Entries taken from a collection
+++++
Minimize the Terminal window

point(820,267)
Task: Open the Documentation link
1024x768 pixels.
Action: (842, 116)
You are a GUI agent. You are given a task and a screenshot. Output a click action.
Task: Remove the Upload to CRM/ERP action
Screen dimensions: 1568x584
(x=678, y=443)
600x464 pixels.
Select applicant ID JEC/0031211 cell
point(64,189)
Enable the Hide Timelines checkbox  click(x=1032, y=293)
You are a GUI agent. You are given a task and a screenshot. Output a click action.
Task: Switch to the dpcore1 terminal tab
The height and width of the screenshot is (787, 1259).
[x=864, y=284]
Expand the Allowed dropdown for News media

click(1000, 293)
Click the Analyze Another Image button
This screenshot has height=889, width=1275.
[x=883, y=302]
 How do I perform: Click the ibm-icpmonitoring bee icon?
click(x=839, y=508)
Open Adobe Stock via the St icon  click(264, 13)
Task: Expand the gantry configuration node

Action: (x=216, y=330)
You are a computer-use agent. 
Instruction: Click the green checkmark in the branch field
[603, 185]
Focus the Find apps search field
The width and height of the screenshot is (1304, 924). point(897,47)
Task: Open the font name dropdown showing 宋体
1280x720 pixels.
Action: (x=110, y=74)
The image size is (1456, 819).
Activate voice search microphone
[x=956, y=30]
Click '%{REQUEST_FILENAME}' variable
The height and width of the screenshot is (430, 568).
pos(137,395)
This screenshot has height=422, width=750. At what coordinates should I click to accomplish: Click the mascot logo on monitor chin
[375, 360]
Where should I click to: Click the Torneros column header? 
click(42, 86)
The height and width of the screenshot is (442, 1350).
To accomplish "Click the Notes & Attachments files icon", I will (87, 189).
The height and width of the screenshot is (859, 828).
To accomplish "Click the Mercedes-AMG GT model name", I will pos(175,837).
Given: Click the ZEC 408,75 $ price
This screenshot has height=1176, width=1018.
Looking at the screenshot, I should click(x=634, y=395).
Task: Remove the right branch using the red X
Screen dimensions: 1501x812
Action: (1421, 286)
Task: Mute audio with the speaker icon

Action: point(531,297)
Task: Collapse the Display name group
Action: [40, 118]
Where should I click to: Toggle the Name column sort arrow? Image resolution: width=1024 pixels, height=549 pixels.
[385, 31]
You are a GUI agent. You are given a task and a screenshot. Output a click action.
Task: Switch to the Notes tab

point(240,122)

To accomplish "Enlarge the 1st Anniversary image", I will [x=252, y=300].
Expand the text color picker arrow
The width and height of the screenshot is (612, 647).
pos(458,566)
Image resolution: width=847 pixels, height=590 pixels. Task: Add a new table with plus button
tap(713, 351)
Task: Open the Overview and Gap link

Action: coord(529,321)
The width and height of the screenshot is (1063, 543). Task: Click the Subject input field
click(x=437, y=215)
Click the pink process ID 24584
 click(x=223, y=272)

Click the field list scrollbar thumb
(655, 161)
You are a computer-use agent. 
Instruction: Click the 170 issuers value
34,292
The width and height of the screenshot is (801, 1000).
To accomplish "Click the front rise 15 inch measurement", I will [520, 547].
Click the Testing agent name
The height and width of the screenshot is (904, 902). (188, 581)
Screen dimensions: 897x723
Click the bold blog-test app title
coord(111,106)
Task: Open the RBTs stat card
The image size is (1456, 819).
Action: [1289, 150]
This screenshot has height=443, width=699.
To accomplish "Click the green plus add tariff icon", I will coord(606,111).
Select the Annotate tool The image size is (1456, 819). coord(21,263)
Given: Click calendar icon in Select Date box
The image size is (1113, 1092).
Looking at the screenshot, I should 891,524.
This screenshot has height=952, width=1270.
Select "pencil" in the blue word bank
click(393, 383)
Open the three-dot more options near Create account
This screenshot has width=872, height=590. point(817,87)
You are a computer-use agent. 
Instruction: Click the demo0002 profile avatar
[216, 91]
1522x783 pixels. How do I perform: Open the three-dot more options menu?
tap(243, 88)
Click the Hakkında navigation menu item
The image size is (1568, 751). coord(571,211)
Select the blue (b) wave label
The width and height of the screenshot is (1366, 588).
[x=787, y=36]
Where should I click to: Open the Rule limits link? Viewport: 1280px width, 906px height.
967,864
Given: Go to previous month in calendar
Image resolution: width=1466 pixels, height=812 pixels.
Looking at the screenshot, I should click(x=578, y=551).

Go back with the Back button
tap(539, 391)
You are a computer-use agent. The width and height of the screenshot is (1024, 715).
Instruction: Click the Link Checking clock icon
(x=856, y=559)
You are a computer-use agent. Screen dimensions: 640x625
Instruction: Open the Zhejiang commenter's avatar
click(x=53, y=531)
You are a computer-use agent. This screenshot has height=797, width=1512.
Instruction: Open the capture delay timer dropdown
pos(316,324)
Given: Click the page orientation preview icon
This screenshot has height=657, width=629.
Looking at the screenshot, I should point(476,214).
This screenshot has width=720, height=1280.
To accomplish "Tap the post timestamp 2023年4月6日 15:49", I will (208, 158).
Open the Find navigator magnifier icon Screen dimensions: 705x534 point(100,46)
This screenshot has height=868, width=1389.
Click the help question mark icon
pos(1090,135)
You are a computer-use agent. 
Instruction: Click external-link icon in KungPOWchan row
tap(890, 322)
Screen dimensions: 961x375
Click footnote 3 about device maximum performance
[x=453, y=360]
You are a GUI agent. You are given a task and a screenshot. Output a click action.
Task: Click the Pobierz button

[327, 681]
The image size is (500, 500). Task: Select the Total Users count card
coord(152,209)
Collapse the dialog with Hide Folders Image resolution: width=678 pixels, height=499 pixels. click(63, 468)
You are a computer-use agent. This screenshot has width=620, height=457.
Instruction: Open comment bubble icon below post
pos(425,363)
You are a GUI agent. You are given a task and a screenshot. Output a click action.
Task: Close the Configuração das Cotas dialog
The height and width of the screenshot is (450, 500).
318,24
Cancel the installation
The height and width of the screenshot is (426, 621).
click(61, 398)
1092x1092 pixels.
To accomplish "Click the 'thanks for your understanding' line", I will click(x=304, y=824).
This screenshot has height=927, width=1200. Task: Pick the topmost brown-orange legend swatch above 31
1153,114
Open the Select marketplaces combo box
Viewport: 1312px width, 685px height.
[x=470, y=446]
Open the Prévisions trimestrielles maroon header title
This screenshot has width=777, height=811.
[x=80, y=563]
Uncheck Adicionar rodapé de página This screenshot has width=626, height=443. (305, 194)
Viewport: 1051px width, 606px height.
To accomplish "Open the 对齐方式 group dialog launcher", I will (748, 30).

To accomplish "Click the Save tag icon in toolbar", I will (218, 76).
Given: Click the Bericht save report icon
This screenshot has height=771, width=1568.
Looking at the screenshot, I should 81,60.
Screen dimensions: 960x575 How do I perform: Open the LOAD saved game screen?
+++++
# Task to complete:
How many lines in the entries above contain the string "group"? Reply with the number alone.

# Solution for this problem:
2